Strategy: These ARE the ends you’re looking for
In response to B.J. Armstrong’s thought-provoking piece on these pixels last week, I offer a contrary view. There are plenty of “ends” out there—we have a National Security Strategy, a National Defense Strategy, a Defense Strategic Guidance, a Strategic Choices Management Review, a Quadrennial Defense Review, and a National Military Strategy. Pick a couple “ends”, explain that they are policy objectives (or higher command’s “ends”) and start writing! No less an authority than Richard Rumelt said that the kernel of strategy contains three main elements: 1) a diagnosis that defines or explains the nature of the challenge; 2) a guiding policy for dealing with the challenge; and 3) coherent actions designed to carry out the guiding policy. Rumelt also wisely cautions about the error of “mistaking goals for strategy”.
Others have viewed it as explaining the Why, the What, and the How. For a secondary (or even tertiary) echelon like a single Service like the United States Navy, the Why should already exist in numerous forms; the What, then, is the real meat; and the How should be left for the operational elements.
Semantics may play, but that’s why if you truly own the narrative, you define the terms of reference and set the taxonomy, and frame it however you like. Perhaps, as Frank Hoffman has advised, the ensuing USN tome should be called a Maritime White Paper instead of a “strategy”…but you are still, as B.H. Liddell Hart described it, dabbling in “the art of distributing and applying military means to fulfill the ends of policy.”
Further, as DoD continues to have a fascination with business world analogies, two leading figures in strategic thought have defined “strategy” as:
Alfred Chandler: the “determination of the basic long-term goals of an enterprise, and the adoption of courses of action and the allocation of resources necessary for carrying out these goals.”
Michael Porter: the “broad formula for how a business is going to compete, what its goals should be, and what policies will be needed to carry out those goals” and the “…combination of the ends for which the firm is striving and the means by which it is seeking to get there.”

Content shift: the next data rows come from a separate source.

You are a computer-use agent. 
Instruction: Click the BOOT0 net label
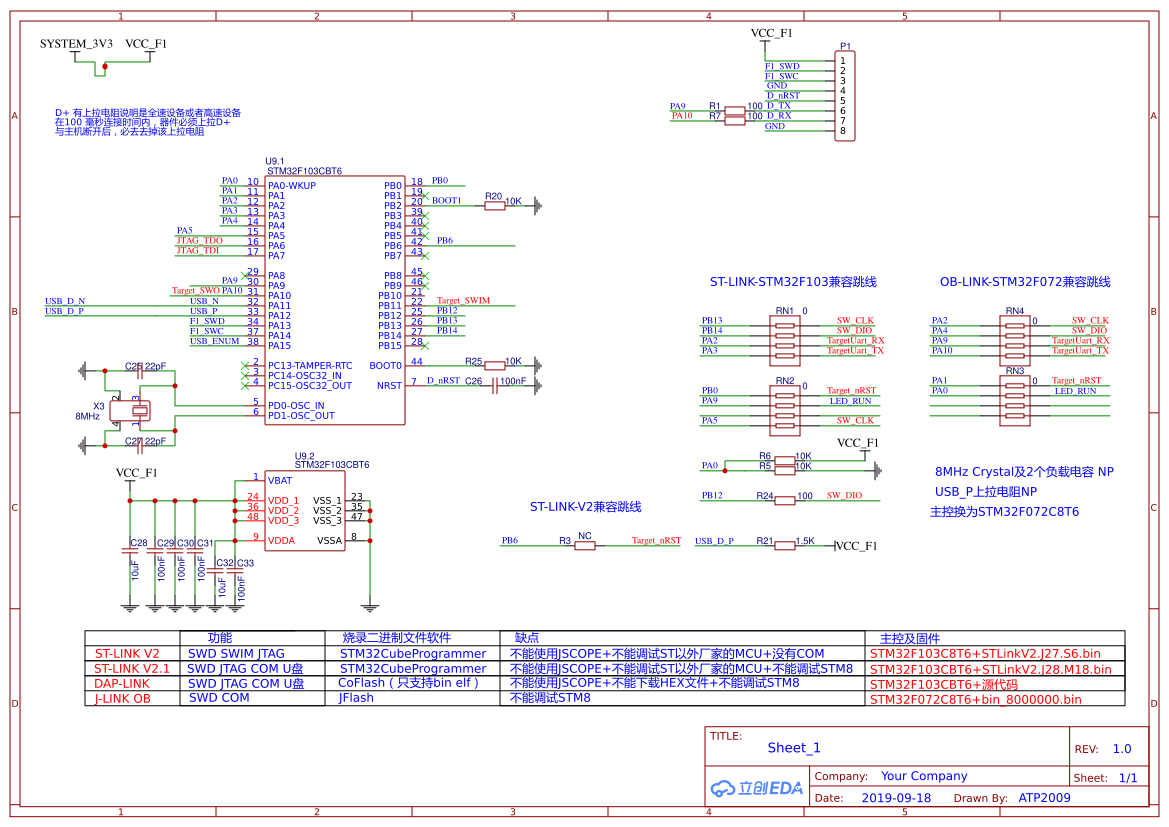(x=387, y=365)
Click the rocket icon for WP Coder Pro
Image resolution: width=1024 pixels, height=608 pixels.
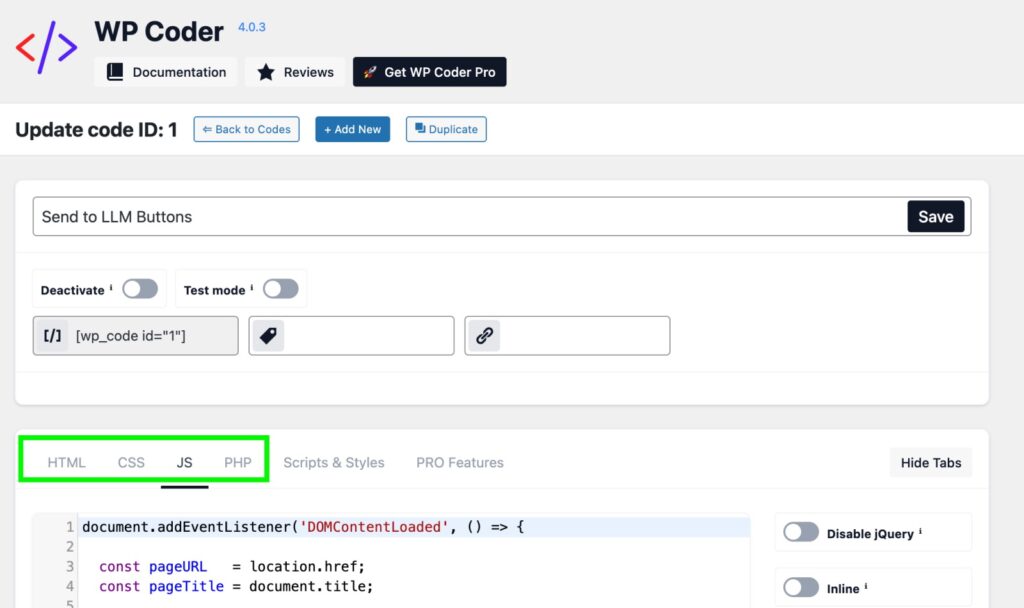click(x=369, y=72)
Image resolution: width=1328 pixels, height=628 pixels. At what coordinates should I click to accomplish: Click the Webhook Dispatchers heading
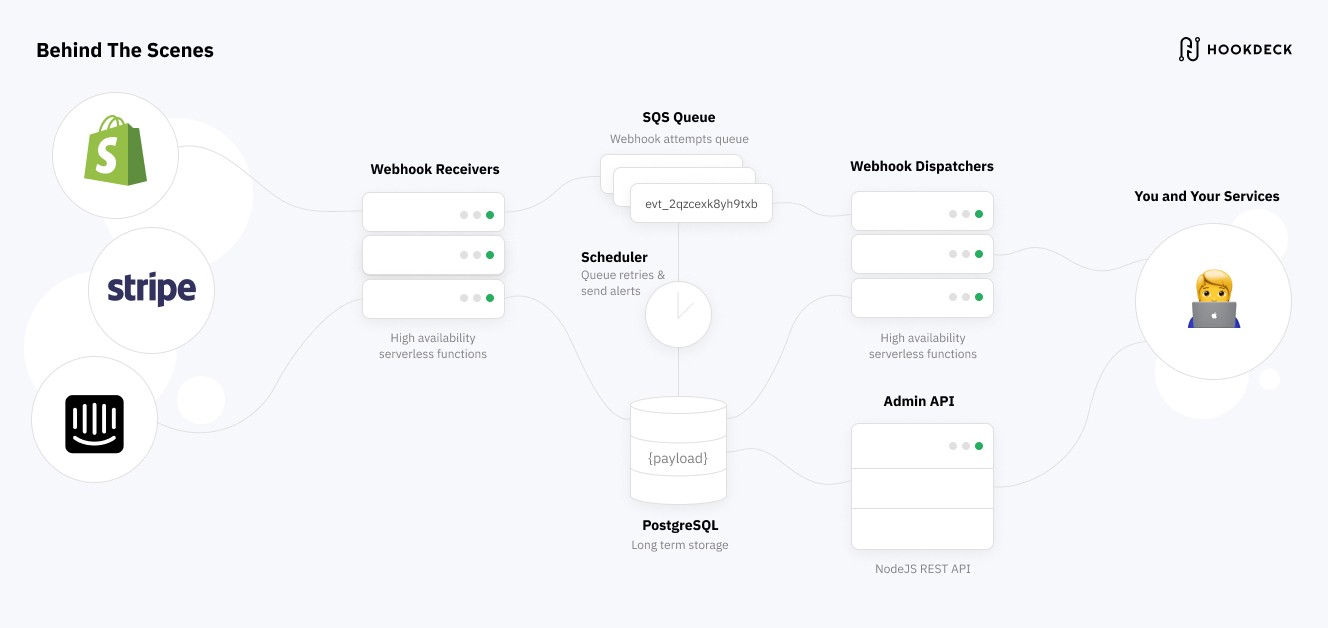pos(922,166)
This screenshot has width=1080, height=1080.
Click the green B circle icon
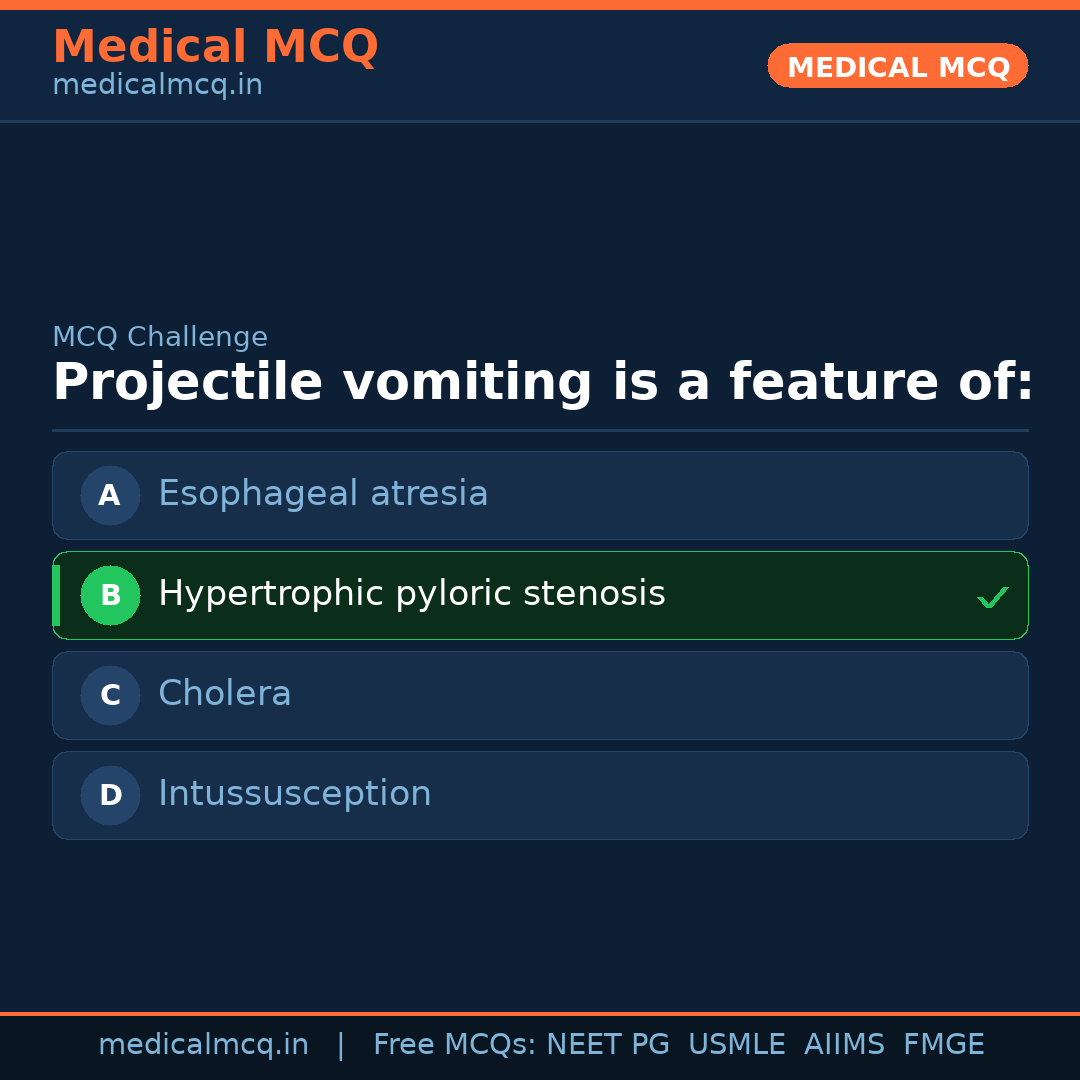[x=110, y=595]
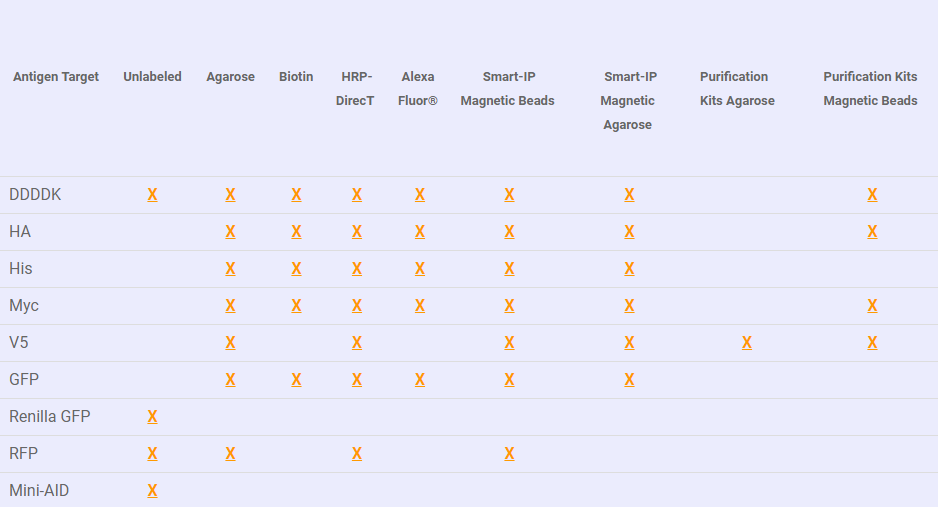Open the Myc HRP-DirecT X link
The width and height of the screenshot is (938, 507).
[357, 306]
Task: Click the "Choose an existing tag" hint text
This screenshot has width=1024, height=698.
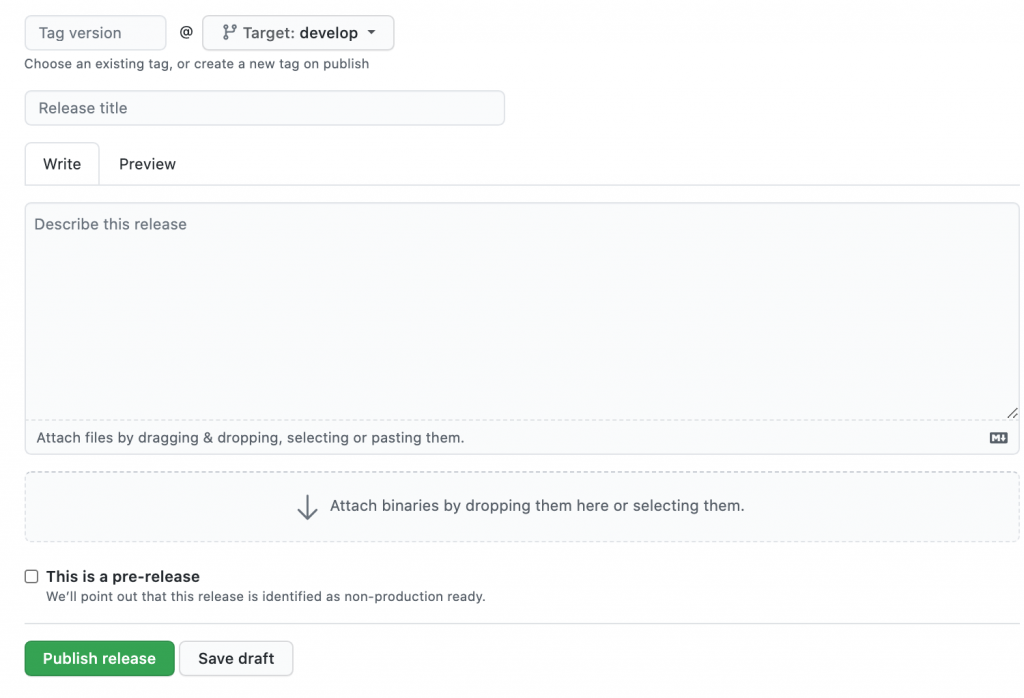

And this is from someone (me) who doesn’t necessarily buy into the ends/ways/means approach as the only or at times even best methodology—instead, I prefer scenario-based planning and the use of multiple futures and stress-testing to produce a portfolio of capabilities designed to protect/further/advance vital national interests. The crafting of strategy then takes into account how to incorporate these capabilities as part of Rumelt’s “coherent actions” designed to achieve the policy aims. Of course, this implies that these vital national interests have already been clearly articulated, but that is for another conversation.
But if done correctly, and then articulated completely (up, out, and down), there is more than one path to strategic nirvana.
CDR Elton C. Parker III is currently serving as the Special Assistant to the President and Military Assistant to the Provost of National Defense University. A career naval aviator, his most recent tour was as Speechwriter and Special Assistant to the Supreme Allied Commander, Europe. The views expressed here are his own and do not represent the views, opinions, or positions of the National Defense University, The U.S. Navy, or the Department of Defense.